The Court took a firm position imposing that ‘advertising must be clearly identifiable as such and clearly separated from the rest of the content of the offers’.[3] 

How? The BGH did not explicitly mention the exact form in which the post should be labelled. However, from previous case law it is clear that even when tap tags are present, an immediate notice shall be present. Terms “Anzeige” or “Werbung” (German translation of advertisement) are considered sufficient and shall appear next to the image. For what concerns English terms such as ‘advertisement’,‘ad’ or ‘sponsored’, it is still unclear whether these are considered to be sufficient disclosure.[4]

In the first case, it held that the offering of goods and services in favour of a third-party company by an influencer is considered a commercial practice.
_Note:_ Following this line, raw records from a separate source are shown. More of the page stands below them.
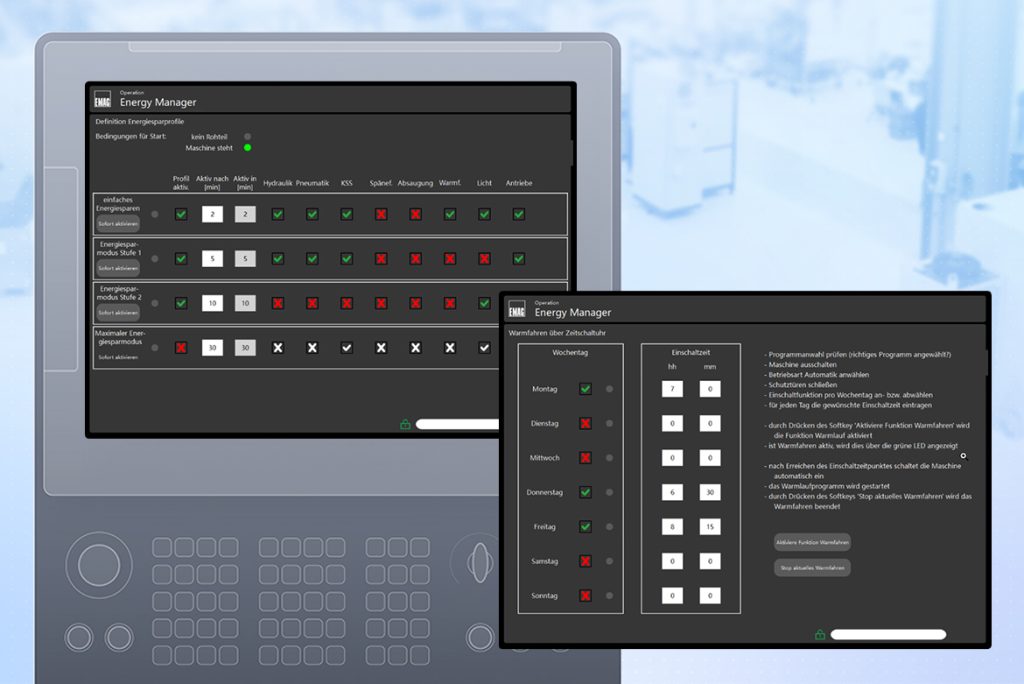Viewport: 1024px width, 684px height.
Task: Click the EMAG logo in the Energiesparprofile window
Action: coord(102,99)
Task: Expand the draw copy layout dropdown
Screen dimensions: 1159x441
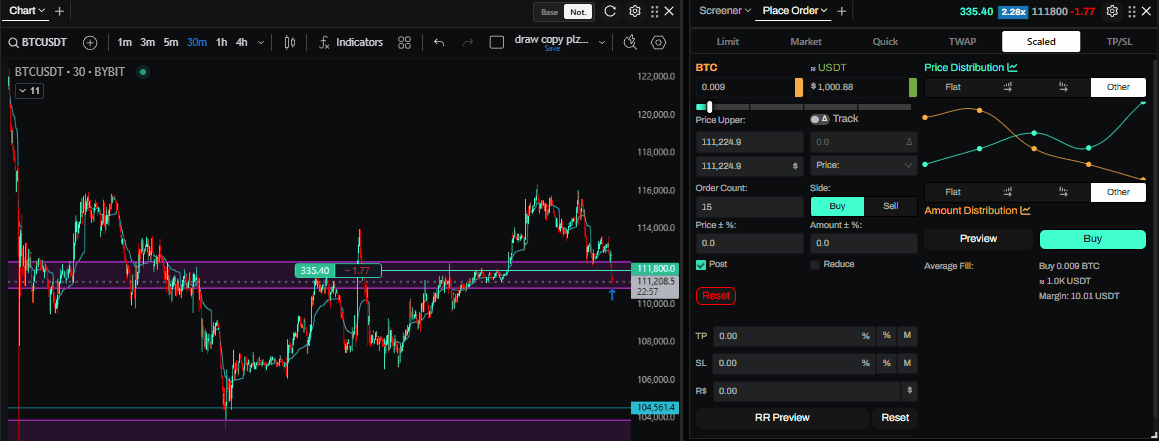Action: 601,43
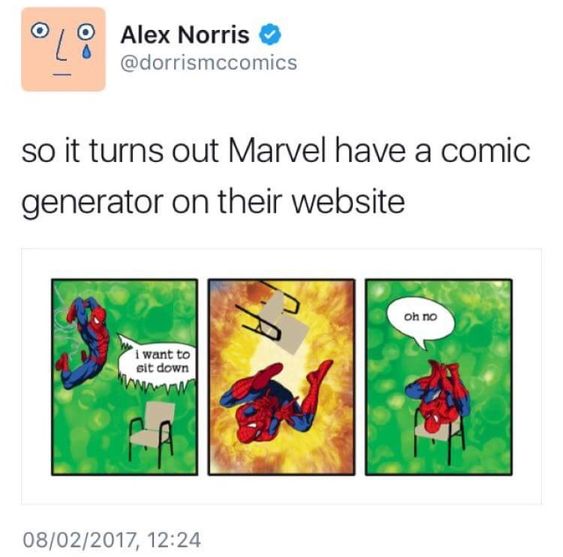Click the "oh no" speech bubble
Viewport: 563px width, 557px height.
420,320
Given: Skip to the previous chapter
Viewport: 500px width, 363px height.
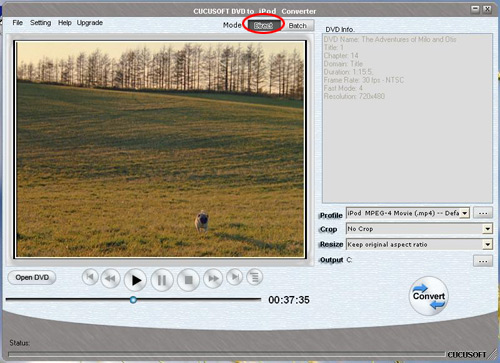Looking at the screenshot, I should tap(90, 277).
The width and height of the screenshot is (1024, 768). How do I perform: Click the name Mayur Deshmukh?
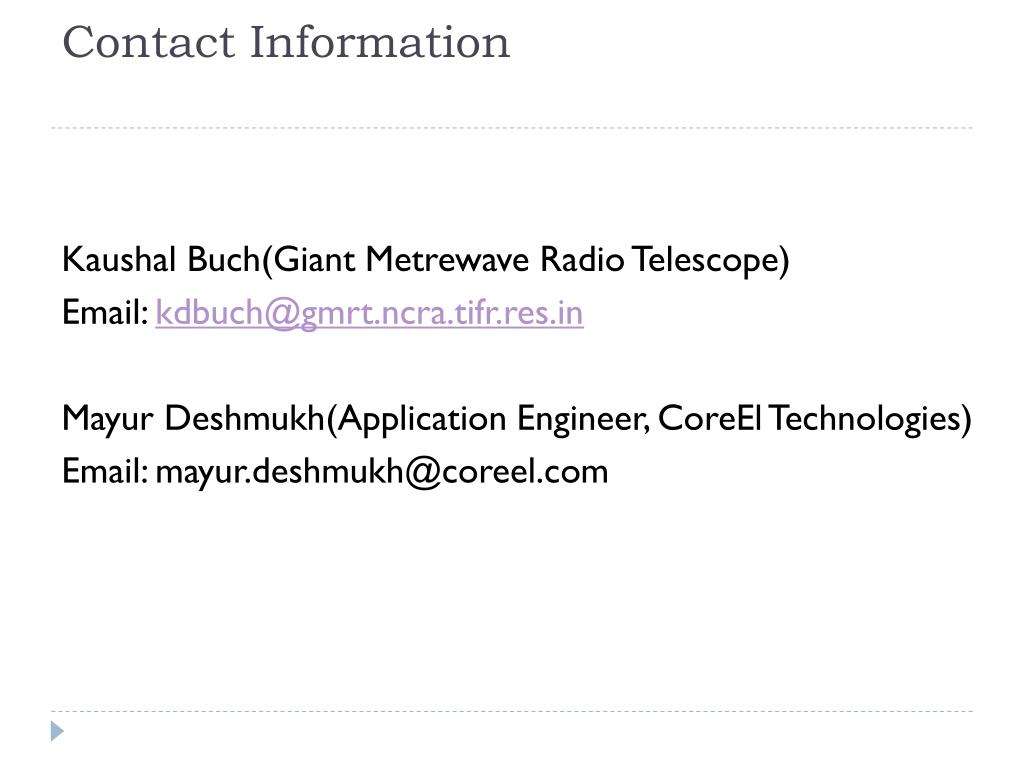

This, if the influencer received compensation or, in case of no compensation of any kind, if ‘the contribution is exaggeratedly promotional according to the overall impression’.[5] In other words, if no critical distance was taken by the influencer while highlighting the advantages of the product or services so that the post would appear as a mere review without marketing purposes. Accordingly, ‘tap tags’[6] also fall under this section if they mention the product or service in an incoherent manner and require to be clearly labelled as advertisements.

The second and third cases concerned Instagram posts carried out by the influencers solely for the benefit of their own business. Since the activity does not fall under the definition of commercial advertising provided for in German law, no advertising label is required.[7] 

Overall, although some aspects still need to be clarified (such as whether English terms are accepted or what exactly consideration entails), the ruling brought some clarity on the matter which was very much needed.

[1] Catalina Goanta, Sofia Ranchordás, ‘The Regulation of Social Media Influencers’, 2020

[2] The Impact of Social Media Influencers on Purchase Intention and the Mediation Effect of Customer Attitude <http://ganj-ie.iust.ac.ir:8081/images/2/22/Ajbr170035.pdf>

[3] https://www.euronews.com/2021/09/09/instagram-influencers-must-clearly-label-paid-adverts-says-german-court

[4] The BGH held that ‘sponsored by’ cannot be understood by German readers of a newspaper. <https://mediawrites.law/international-influencer-marketing-in-germany-ad-might-not-be-enough/>

[5] Bundesgerichtshof zur Pflicht von Influencerinnen, ihre Instagram-Beiträge als Werbung zu kennzeichnen, Bundesgerightshof <https://www.bundesgerichtshof.de/SharedDocs/Pressemitteilungen/DE/2021/2021170.html>

[6] A tap tag is a link which, when clicked onto, it forwards the user to the profile of the company or influencer selling the specific product or service.